La perte du AAA français laisse les marchés de marbre

A la Bourse de Francfort, en Allemagne, le 16 janvier 2012.
A la Bourse de Francfort, en Allemagne, le 16 janvier 2012. (ALEX DOMANSKI / AFP)

La Bourse de Paris a clôturé en légère hausse et la France n'a eu aucun mal à emprunter 8,59 milliards d'euros, à des taux en baisse. 

La perte du triple A français n'est-elle déjà plus qu'un mauvais souvenir pour les marchés ? Ils sont en tout cas restés de marbre lundi 16 janvier, première séance après la dégradation de la note de la France par l'agence Standard & Poor's, vendredi.

Après "l'angoisse", "l'espoir" ? 

La Bourse de Paris a terminé la séance en hausse (+0,89 %) et la France n'a eu aucun mal à emprunter 8,59 milliards d'euros à court terme, à des taux en baisse et avec une forte demande des investisseurs.

C'est la preuve, selon les investisseurs, que cette dégradation était anticipée dans les cours et même bienvenue, car elle a mis un terme à des mois d'attente. Elle "permet de se débarrasser d'un élément anxiogène qui pesait sur la cote", a expliqué Franklin Pichard, directeur de Barclays Bourse. "Avant, le marché vivait dans l'angoisse ; maintenant, il vit dans l'espoir", a-t-il résumé.

Plusieurs facteurs expliquent ce calme relatif

Cette relative sérénité des investisseurs s'explique également par d'autres facteurs, à commencer par la fermeture des marchés américains lundi en raison d'un jour férié. Les marchés sont aussi réceptifs à la volonté de l'Union européenne de calmer le jeu dans la crise de la dette. Même les difficultés en cours sur les négociations en Grèce sont passées inaperçues.

L'attitude de la Banque centrale européenne (BCE), qui abreuve en liquidités les banques, n'est pas non plus étrangère à ce retour à la hausse des valeurs boursières. 

Un emprunt du Trésor français scruté jeudi

Les investisseurs ont par ailleurs été confortés par la décision de Moody's, autre grande agence, de laisser inchangée la note de la France et de ne pas modifier sa perspective pour le moment.
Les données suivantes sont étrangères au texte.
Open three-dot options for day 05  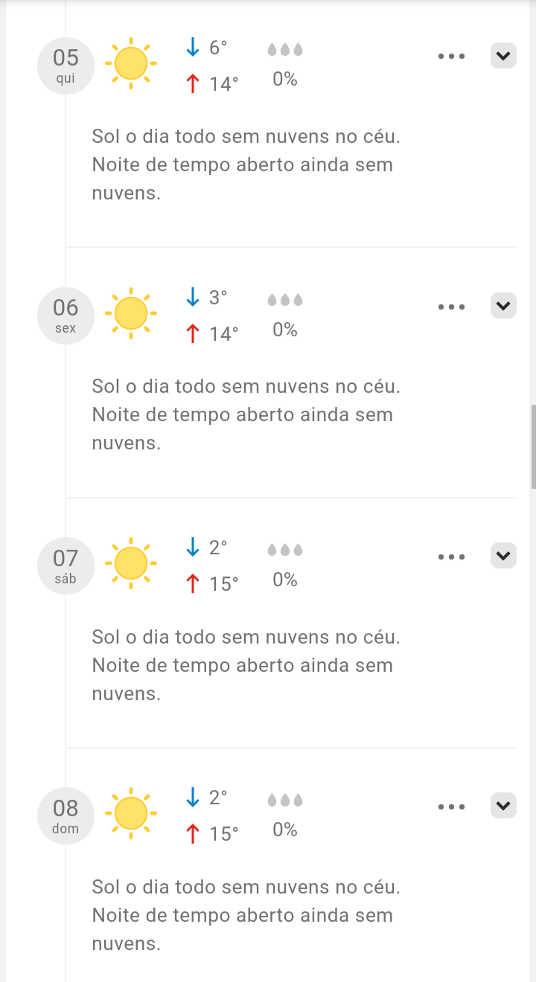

La décision de Standard & Poor's de dégrader la note du Fonds européen de stabilité financière (FESF), lundi en fin de journée, pourrait toutefois changer la donne mardi. Et les prochaines émissions de dette en zone euro seront scrutées par les investisseurs, à commencer par un emprunt à long terme du Trésor français, jeudi.